A Dragon at Worlds' End (1997) is a fantasy novel written by Christopher Rowley. The book is the fifth in the Dragons of the Argonath series that follows the adventures of a human boy, Relkin, and his dragon, Bazil Broketail as they fight in the Argonath Legion’s 109th Marneri Dragons.

Plot summary

Trapped and alone on the dark continent of Eigo, Bazil and Relkin learn to fight and live off the dinosaurian wildlife that inhabits the land. During their journey of survival they encounter Lumbee, a female member of the tailed Ardu race. When they find her tribe, Relkin discovers he is in love with the tailed woman, a state that causes great distress to the members of her tribe. He is betrayed by the Ardu and sold to slavers who carry him off to the city of the Elf Lords, Mirchaz.

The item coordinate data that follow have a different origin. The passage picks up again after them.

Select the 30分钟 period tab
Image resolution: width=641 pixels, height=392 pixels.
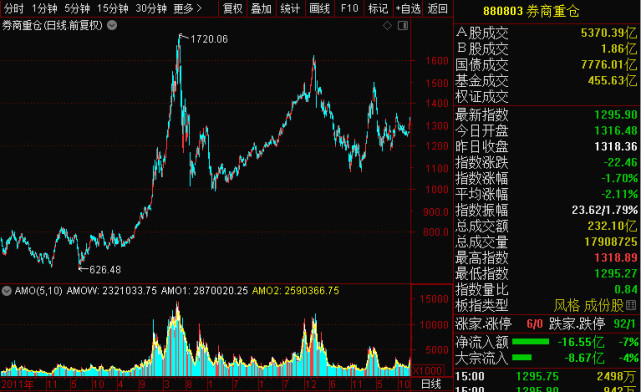point(151,8)
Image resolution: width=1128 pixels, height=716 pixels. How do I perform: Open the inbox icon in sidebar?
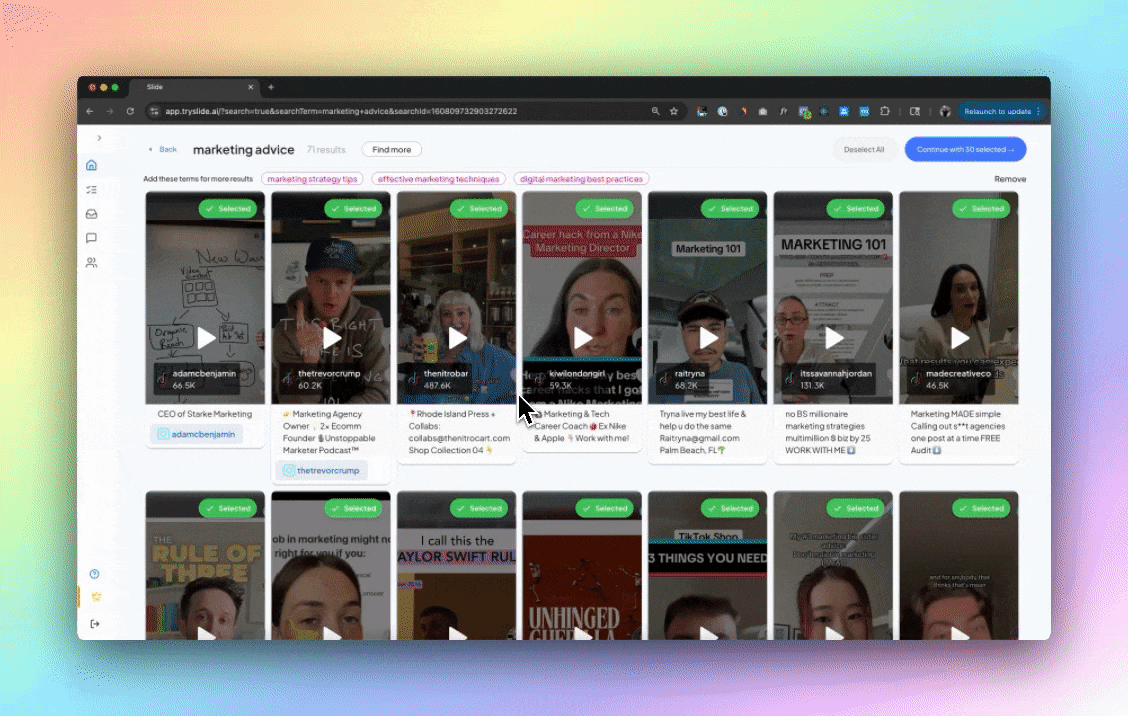point(91,214)
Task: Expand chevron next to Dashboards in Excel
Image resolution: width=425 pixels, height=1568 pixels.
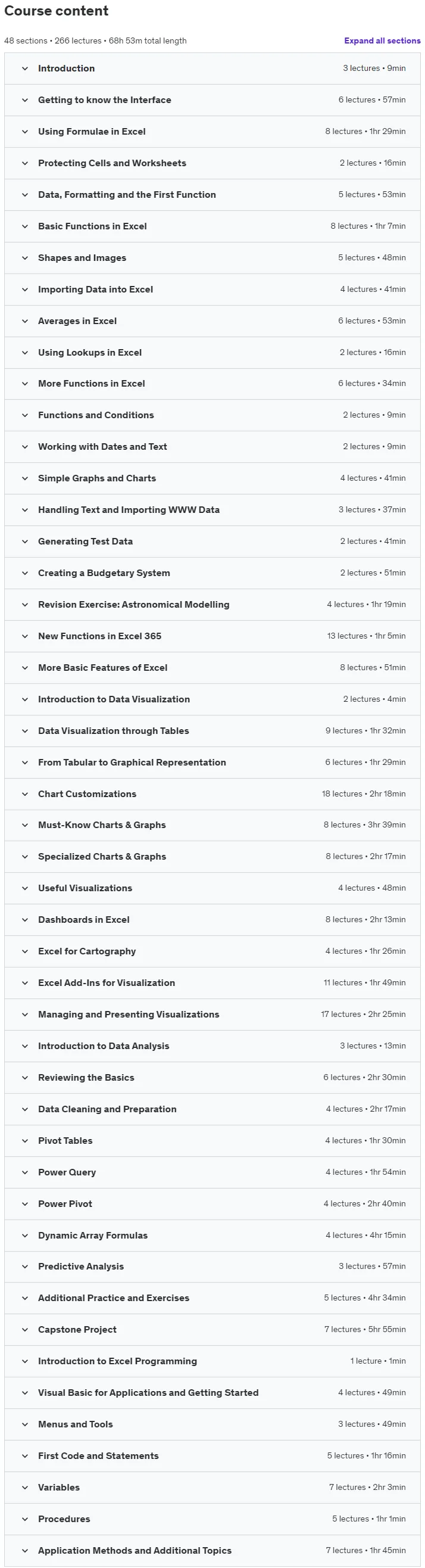Action: click(25, 920)
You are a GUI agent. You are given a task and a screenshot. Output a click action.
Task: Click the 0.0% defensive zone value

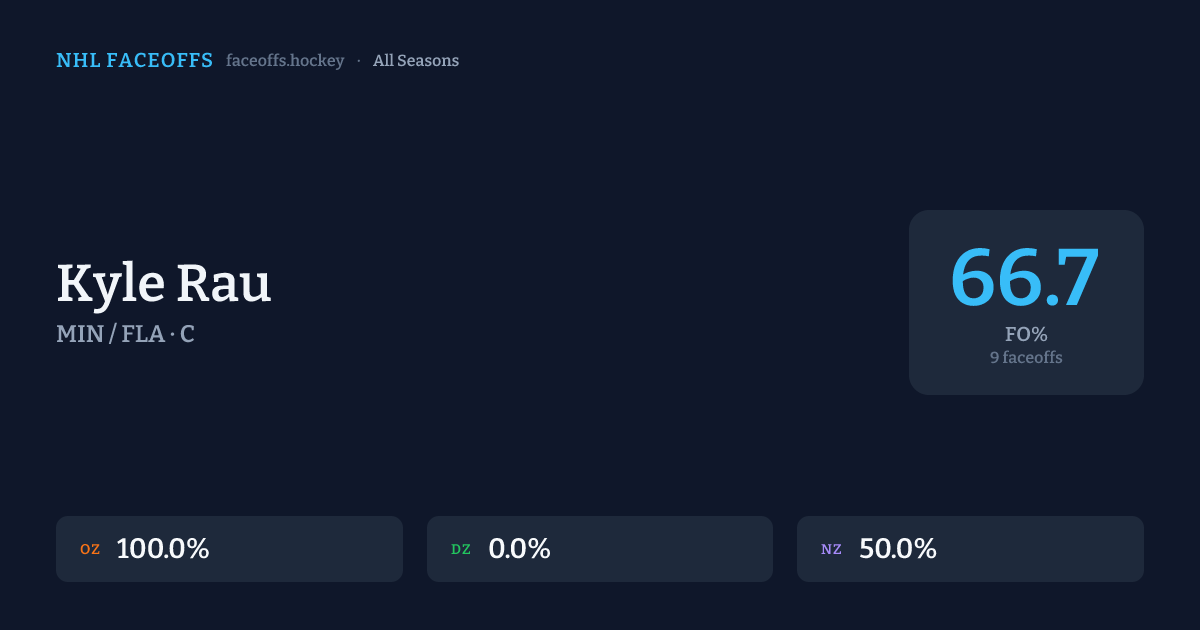519,549
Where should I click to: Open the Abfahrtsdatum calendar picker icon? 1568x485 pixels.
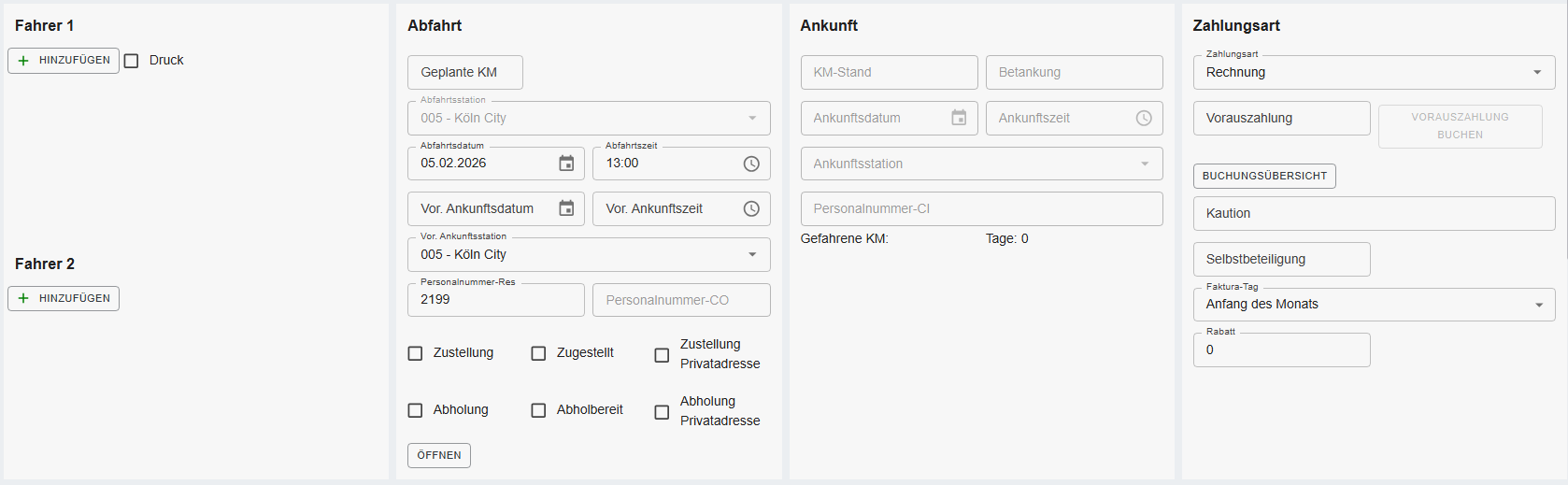point(566,164)
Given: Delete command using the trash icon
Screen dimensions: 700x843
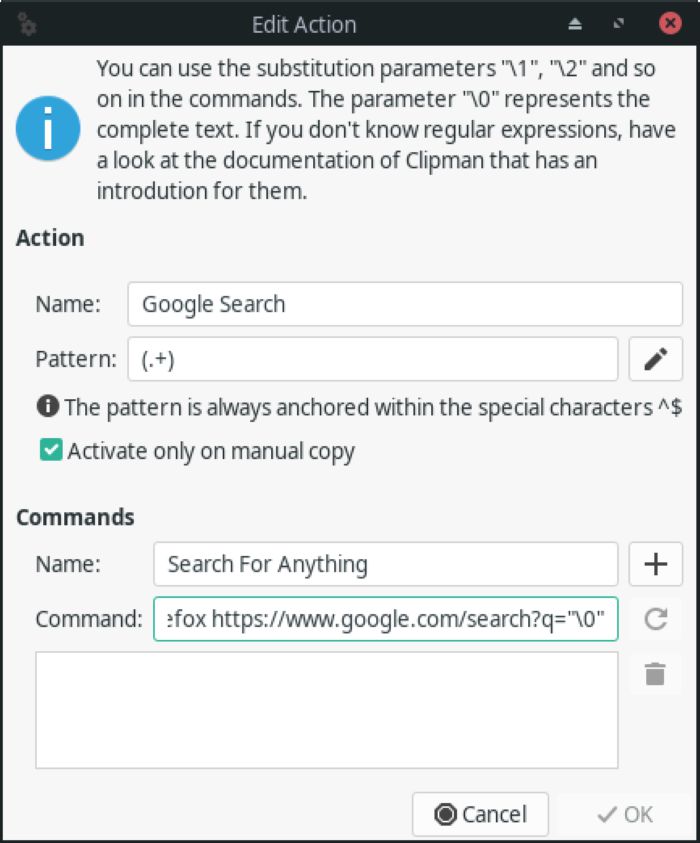Looking at the screenshot, I should [655, 674].
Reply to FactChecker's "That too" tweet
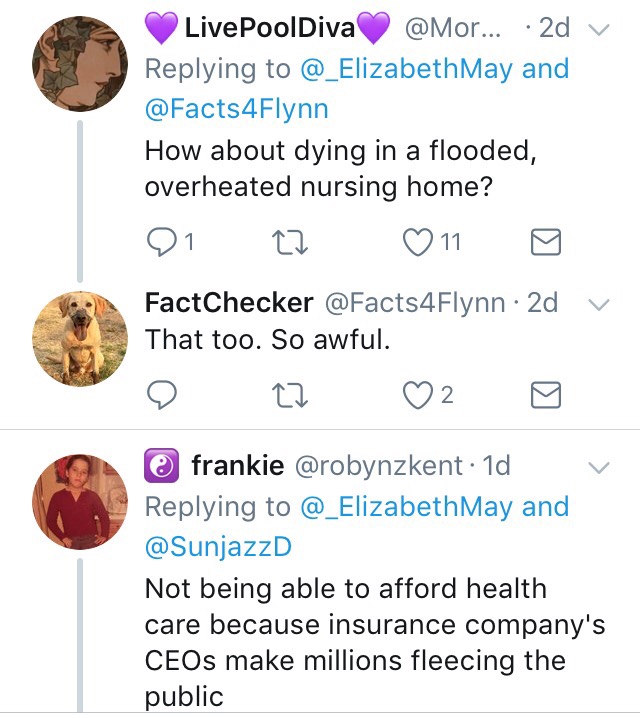Viewport: 640px width, 718px height. pos(162,396)
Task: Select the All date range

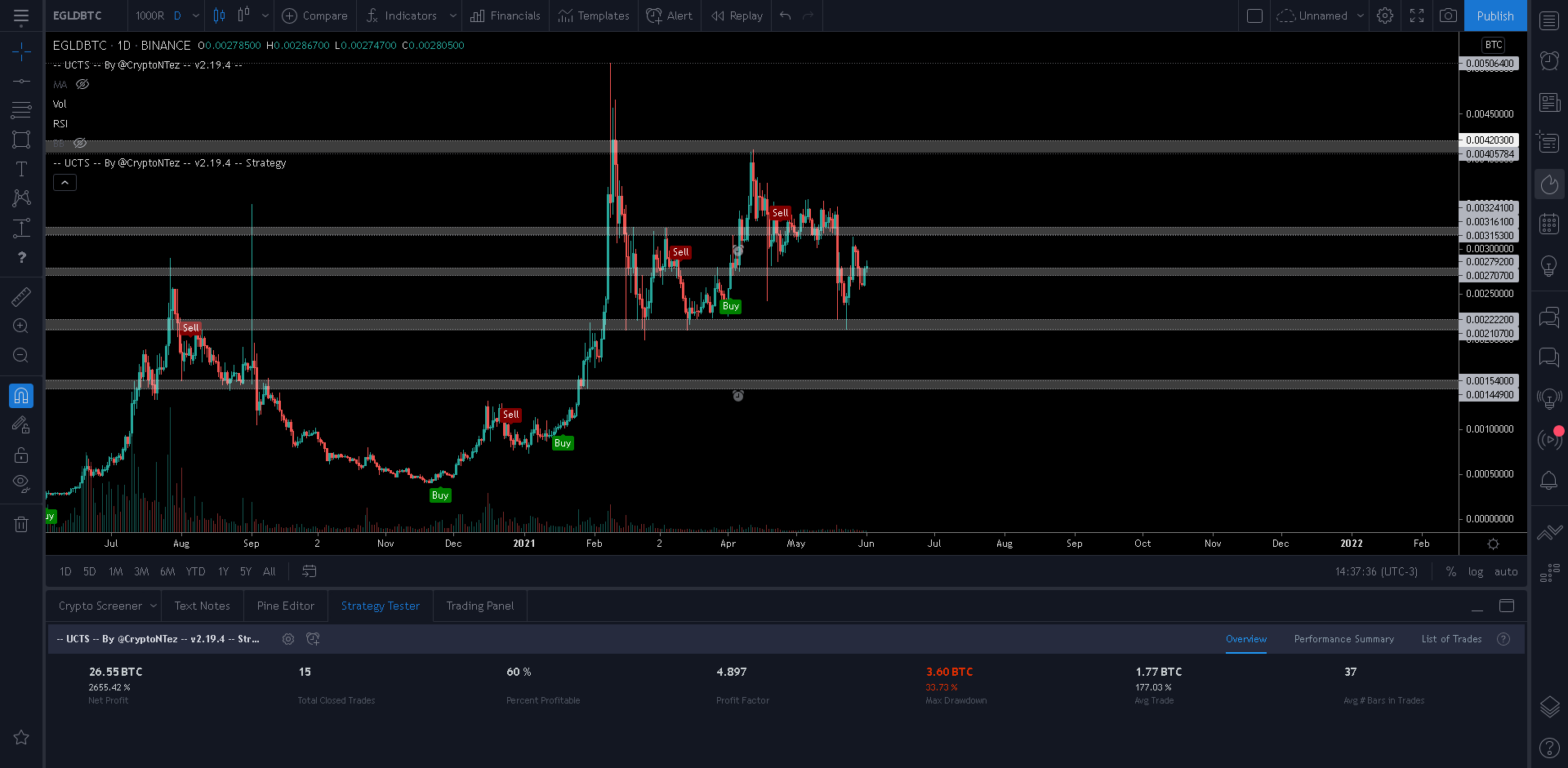Action: (269, 571)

To save his dragonboy, Bazil leads the Ardu in an attack on the slaver’s base, then marches on Mirchaz itself. Relkin has been trapped in a dream world created by an evil Elf Lord. When Bazil comes to the dragonboy’s rescue the pair manages to bring down the Great Game that occupies the Elf Lords and end their rule of Mirchaz. After their victory they return to Argonath from Og Bogon bearing much treasure from an appreciative king.